Как-то, войдя в его комнату, она увидела на столике письмо. Однажды, когда он находился в ершистом настроении, она сказала: «Отрочество похоже на кактус». А он ответил: «Когда-нибудь я напишу тебе письмо кактусовым молоком».

И вот теперь оно, это письмо, лежало перед ней!

Письмо актрисе: «Из того, что ты сказала мне этой ночью, я понял, что ты не осознаешь до конца своей власти. Мне кажется, что ты — личность, осуществляющая себя в любви и самоотдаче, но не ведающая о тех чудесах, которые этим порождаются. Вчера вечером, когда я увидел тебя в роли Золушки, я почувствовал, что ты сливаешься с любой ролью, которую играешь, что ты достигла уровня, когда искусство и жизнь соединяются и существует только БЫТИЕ. Я почувствовал твой голод и твои мечты, твои сожаления и желания в тот момент, когда ты пробудила все это во мне. Я почувствовал, что ты не играешь, а мечтаешь. Я почувствовал, что, так же как и я, любой из зрителей, видевших тебя в этом спектакле, мог выйти из театра и безо всякого перехода волшебным образом оказаться на другом балу, посреди другой бури, в другой любви, другом сне. Перед нашими глазами стояла ты, поглощенная любовью и мечтой о любви. Горение твоих очей, пламенность жестов, костер веры и растворения. Да, у тебя есть власть. Никогда больше не используй слово „эксгибиционизм“. Для тебя игра на сцене — это самораскрытие. Ты можешь сказать то, что душа чаще всего не может выразить с помощью тела, ибо тело — недостаточно тонкая материя. Тело обычно предает душу. У тебя есть способность заражать других своим состоянием, передавать эмоцию с помощью бесконечных полутонов движений, бесчисленных вариаций изгиба губ, дрожания пушистых ресниц. А твой голос, твой голос более, чем чей-либо другой, связан и с твоим дыханием, и с бездыханностью чувства, отчего ты способна даже забрать чье-то чужое дыхание и унести с собой в царство бездыханности и молчания. Такова твоя огромная власть, Сабина!
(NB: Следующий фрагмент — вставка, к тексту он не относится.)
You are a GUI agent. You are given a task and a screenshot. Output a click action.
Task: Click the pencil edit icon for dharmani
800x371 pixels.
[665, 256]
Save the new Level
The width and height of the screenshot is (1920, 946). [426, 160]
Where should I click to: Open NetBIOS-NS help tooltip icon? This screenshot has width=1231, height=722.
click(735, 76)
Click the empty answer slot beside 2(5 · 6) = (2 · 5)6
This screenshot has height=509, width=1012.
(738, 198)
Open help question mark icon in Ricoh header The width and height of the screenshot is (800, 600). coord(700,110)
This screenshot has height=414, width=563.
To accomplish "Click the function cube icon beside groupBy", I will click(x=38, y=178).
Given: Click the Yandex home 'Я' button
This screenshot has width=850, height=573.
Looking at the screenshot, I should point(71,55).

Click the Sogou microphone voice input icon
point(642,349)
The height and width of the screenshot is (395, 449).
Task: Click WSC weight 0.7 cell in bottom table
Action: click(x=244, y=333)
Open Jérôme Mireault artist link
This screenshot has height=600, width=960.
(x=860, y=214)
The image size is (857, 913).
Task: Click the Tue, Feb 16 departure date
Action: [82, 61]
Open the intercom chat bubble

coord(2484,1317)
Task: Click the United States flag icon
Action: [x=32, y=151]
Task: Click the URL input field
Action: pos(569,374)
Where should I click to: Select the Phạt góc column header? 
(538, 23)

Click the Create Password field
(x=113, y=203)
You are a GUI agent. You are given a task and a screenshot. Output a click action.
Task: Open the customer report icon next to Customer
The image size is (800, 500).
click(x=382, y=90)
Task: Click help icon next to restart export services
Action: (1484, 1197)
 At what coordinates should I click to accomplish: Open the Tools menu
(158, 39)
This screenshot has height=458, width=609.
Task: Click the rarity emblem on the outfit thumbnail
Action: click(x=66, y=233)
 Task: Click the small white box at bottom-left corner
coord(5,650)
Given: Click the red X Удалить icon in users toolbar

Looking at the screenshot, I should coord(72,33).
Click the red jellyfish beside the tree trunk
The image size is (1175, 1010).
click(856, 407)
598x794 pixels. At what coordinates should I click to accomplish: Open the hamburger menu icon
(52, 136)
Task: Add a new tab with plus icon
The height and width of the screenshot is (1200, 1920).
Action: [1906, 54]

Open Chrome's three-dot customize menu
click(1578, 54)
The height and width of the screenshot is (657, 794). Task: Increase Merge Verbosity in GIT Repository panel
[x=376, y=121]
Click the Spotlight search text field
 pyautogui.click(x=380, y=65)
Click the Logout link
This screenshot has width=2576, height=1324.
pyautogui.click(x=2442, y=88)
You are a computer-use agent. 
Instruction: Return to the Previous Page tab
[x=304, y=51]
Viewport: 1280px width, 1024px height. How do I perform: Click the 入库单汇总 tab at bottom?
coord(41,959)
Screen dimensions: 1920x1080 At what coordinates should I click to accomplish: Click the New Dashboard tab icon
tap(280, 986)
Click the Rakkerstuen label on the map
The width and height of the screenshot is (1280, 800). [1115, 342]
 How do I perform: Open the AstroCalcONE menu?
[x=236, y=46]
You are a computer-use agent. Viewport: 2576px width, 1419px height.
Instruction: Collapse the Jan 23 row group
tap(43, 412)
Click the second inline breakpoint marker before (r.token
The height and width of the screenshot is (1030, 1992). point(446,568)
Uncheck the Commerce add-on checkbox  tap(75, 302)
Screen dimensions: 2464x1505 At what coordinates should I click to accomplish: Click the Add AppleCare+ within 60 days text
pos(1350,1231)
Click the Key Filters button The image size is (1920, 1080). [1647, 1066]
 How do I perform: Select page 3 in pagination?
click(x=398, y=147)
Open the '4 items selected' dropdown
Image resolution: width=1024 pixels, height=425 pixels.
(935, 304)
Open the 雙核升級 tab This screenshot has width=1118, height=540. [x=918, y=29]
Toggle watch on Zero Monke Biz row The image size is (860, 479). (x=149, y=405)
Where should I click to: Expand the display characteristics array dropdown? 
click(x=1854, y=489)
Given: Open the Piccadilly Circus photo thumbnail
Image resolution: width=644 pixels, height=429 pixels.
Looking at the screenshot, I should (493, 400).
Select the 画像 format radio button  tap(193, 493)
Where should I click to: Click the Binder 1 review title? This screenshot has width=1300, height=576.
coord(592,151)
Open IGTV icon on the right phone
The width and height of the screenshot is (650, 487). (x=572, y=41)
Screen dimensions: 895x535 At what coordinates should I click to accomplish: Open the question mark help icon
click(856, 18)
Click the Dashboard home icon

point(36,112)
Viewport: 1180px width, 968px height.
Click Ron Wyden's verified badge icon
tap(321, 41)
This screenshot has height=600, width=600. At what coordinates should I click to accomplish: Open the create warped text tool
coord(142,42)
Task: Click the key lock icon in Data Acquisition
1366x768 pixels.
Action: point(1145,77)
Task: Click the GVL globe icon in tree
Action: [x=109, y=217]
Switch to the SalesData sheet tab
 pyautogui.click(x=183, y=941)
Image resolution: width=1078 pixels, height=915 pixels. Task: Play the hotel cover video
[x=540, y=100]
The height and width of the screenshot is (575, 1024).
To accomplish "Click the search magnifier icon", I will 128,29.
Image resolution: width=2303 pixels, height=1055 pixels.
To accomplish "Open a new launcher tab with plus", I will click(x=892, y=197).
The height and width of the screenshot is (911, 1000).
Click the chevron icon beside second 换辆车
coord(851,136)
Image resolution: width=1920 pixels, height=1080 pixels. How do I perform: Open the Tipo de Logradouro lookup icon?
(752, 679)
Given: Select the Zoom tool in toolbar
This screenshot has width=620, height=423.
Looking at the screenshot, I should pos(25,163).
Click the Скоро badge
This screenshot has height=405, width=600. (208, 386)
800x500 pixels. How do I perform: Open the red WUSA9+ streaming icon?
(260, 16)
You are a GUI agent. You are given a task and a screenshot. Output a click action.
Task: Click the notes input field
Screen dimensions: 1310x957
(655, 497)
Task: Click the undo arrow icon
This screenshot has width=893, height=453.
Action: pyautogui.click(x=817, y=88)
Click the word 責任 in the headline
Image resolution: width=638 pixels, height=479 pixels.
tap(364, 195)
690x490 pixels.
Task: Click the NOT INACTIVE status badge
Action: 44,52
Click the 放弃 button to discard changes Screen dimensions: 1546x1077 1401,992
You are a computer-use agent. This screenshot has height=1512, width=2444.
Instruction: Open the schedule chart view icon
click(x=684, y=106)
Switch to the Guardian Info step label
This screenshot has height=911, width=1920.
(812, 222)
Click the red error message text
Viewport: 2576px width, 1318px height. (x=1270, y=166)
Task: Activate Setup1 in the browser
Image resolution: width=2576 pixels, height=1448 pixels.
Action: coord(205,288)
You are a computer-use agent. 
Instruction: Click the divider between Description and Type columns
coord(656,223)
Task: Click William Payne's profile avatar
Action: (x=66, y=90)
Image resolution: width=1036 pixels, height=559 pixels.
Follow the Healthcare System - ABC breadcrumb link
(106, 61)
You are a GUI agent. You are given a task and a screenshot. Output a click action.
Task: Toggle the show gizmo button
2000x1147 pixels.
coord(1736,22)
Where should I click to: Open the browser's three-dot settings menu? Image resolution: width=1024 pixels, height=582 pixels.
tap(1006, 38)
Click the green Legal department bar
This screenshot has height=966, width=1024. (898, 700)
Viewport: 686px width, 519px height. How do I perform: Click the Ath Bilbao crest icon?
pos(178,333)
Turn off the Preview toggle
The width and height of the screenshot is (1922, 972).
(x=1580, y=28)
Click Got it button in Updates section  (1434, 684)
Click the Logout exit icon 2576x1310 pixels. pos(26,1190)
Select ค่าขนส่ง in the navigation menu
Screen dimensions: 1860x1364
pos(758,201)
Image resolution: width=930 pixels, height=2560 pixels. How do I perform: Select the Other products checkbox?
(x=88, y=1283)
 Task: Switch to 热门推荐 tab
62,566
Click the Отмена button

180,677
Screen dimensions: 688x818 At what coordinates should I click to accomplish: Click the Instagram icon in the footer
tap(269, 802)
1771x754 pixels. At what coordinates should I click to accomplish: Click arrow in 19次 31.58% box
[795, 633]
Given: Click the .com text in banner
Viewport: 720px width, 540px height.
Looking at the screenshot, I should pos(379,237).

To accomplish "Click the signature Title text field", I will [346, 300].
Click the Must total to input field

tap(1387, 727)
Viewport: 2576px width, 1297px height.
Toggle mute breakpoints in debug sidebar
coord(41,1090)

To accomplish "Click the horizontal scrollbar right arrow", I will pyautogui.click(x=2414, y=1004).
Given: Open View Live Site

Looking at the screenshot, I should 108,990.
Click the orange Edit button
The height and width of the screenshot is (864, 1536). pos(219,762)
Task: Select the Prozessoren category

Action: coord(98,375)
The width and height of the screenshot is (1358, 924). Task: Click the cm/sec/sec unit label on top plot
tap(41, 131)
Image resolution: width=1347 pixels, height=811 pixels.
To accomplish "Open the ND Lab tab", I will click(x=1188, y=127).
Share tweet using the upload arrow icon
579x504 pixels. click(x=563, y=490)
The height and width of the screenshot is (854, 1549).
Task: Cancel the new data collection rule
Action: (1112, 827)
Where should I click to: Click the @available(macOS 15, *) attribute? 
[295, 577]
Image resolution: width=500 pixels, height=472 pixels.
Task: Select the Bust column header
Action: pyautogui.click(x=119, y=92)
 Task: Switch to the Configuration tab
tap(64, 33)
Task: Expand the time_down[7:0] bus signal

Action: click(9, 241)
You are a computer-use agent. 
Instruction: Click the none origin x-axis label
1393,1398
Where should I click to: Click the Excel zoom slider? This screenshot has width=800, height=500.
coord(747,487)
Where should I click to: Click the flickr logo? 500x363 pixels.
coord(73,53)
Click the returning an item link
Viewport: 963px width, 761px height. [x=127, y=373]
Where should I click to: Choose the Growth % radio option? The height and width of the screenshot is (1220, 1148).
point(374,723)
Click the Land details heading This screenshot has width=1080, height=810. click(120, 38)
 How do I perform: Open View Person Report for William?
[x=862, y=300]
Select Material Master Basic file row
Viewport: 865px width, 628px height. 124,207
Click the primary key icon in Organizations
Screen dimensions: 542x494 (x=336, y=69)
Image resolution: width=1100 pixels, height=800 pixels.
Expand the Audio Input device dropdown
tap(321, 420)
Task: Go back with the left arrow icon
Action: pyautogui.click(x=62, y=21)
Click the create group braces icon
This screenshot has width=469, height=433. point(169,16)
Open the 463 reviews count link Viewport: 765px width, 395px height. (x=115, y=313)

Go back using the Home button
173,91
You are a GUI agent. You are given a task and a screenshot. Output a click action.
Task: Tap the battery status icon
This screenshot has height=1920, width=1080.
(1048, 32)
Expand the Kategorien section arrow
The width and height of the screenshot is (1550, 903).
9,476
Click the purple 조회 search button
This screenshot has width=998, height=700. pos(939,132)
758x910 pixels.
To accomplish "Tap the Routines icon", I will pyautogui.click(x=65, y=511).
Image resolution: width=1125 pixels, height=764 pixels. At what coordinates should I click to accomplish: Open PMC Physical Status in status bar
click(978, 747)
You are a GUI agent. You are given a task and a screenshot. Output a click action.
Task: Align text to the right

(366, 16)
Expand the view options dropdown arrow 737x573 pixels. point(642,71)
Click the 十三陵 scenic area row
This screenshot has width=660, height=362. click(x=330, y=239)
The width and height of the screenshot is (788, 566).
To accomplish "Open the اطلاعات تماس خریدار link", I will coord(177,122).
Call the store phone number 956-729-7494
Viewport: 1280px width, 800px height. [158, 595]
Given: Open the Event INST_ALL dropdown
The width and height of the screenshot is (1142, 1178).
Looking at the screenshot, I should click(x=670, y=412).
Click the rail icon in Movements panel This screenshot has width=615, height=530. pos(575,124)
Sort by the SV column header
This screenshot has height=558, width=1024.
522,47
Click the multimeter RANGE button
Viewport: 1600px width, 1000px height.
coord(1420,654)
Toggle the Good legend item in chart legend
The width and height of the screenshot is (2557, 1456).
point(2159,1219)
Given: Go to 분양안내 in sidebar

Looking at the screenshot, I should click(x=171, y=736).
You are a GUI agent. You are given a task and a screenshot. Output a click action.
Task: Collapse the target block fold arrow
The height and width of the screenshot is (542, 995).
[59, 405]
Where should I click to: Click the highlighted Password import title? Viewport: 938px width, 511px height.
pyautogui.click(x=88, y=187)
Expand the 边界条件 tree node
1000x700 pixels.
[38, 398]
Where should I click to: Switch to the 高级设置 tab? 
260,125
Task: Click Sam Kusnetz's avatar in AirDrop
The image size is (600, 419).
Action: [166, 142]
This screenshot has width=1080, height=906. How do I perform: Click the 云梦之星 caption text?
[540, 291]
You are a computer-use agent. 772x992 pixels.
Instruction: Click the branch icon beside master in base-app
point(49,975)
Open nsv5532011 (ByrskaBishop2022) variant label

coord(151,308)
А боль, которую ты испытывала после, была не болью неудачи, а следствием твоего, как ты говоришь, эксгибиционизма. Это, должно быть, была боль от того, что ты обнажила такую огромную часть своего духа, как это бывает при великих мистических проявлениях сострадания, любви и тайной иллюзии, что ожидала от всех, с кем ты вступила в такого рода контакт, ответной реакции, как это бывает при совершении магических ритуалов. Для тебя, вероятно, бывало настоящим потрясением, когда этого не происходило с твоими зрителями и они оставались безучастными. Но тем, кто смог ответить тебе, как это сделал я, ты представляешься не просто актрисой, способной передать другим силу своего чувства или веры. Для меня происходившее на сцене было равно чуду. Среди всех актеров на сцене одна ты казалась живой. Тебе было по-настоящему больно, для тебя это не было игрой, и поэтому, когда спектакль кончился, разбилась мечта. Ты должна быть как-то защищена от этого жестокого перехода. Тебя нужно утаскивать со сцены, чтобы ты не могла ощутить изменение уровня, утаскивать со сцены на улицу, с улицы домой, а оттуда — на какой-нибудь вечерний прием, утаскивать к другой любви, к другой буре, к другой паре хрустальных башмачков.

Надо обладать огромной смелостью для того, чтобы давать многим то, что обычно дают только одному — своему возлюбленному. Голос, измененный любовью и страстью, улыбку открытой, обнаженной нежности. Нам позволено быть свидетелями полного обнажения чувств: нежности, ярости, слабости, раскованности, детскости, страха, всего того, что обыкновенно мы раскрываем только перед тем единственным, кого любим. Вот почему мы любим актрис. Они дают нам интимное переживание, обычно возможное только во время любовного соития. Мы получаем от них все сокровища — ласковый взгляд, интимный жест, тайные модуляции голоса. Эта открытость, исчезающая, едва мы вступаем в частичные отношения с тем, кто понимает только какую-то часть в нас, является чудесной открытостью, которая обычно случается только при всепоглощающей любви. То, что я видел своими глазами на сцене, эта мистерия абсолютной любви, в реальной жизни скрыто от меня. Теперь, Сабина, мне невыносимы мелкие любвишки, и в то же время я не могу требовать, чтобы ты отдалась мне целиком. Каждый день я вижу тебя, такую могучую, совершенную, и осознаю, что я — всего-навсего жалкая, гонимая ветром былинка…»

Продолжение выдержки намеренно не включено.